Agosto te llega parlanchín, curioso y con veinte pestañas abiertas. La primera quincena está llena de intercambios: reuniones, trayectos cortos, gente que aparece con propuestas y noticias. El eclipse del 12 pone el acento en lo que dices y en lo que callas: puede caducar una versión de una historia que contabas sobre ti. Del 20 en adelante el mes te pide concretar, revisar la letra pequeña y elegir un solo hilo entre todos los que sostienes. Si logras pasar de la lluvia de ideas al primer borrador terminado, septiembre te encontrará con ventaja.
Amor y conversación
Te enamoras del cómo se habla, y este mes lo confirmas. Al inicio de agosto una charla larga puede cambiar el registro de un vínculo, para bien o para siempre. En pareja, evita responder con ironía cuando en realidad quieres decir que te sentiste solo; la broma protege pero no comunica. Alrededor del 17, alguien pide claridad y no te queda espacio para respuestas ambiguas. En la segunda mitad, los encuentros con vecinos, amigos de amigos o gente de tu barrio traen más chispa que cualquier aplicación.
Trabajo y dinero
Es un mes fértil para escribir, enseñar, vender, presentar y traducir tus ideas al idioma de quien decide. La primera quincena favorece el contacto en frío: manda ese correo que llevas semanas ensayando mentalmente. Después del 15 vigila los documentos: fechas, cifras, cláusulas que se cuelan con prisa. En el dinero, tus fugas están en lo pequeño y repetido, esas suscripciones y cafés que suman más que un gasto grande. Una revisión de veinte minutos te devuelve margen real.
Energía y cabeza
Tu cansancio este mes es mental, no muscular. Necesitas silencio en dosis pequeñas: caminar sin auriculares, comer sin pantalla, dormir sin repasar conversaciones. El sistema nervioso agradece horarios estables más que remedios nuevos.

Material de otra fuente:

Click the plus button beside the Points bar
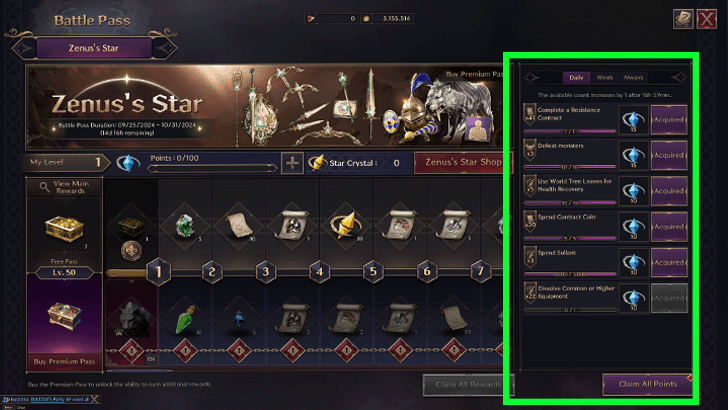 [292, 163]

¿Qué conviene no prometer?
Disponibilidad que no tienes. Agosto te ofrece más invitaciones de las que puedes atender con calidad, y decir sí por reflejo te dejará quedando mal con gente que te importa. Un no cordial a tiempo protege tu prestigio mejor que una excusa después.
¿Qué idea merece por fin ser terminada?
La que te da un poco de vergüenza porque llevas mucho hablando de ella. Elige esa, dale un plazo corto y acepta una versión imperfecta: el prestigio no viene de la idea brillante, sino del proyecto entregado.
Fíjate en el 6, cuando una conversación abre una puerta inesperada; el 12, para poner por escrito una decisión; y el 24, excelente para firmar o cerrar detalles. Tu número de suerte en agosto es el 17.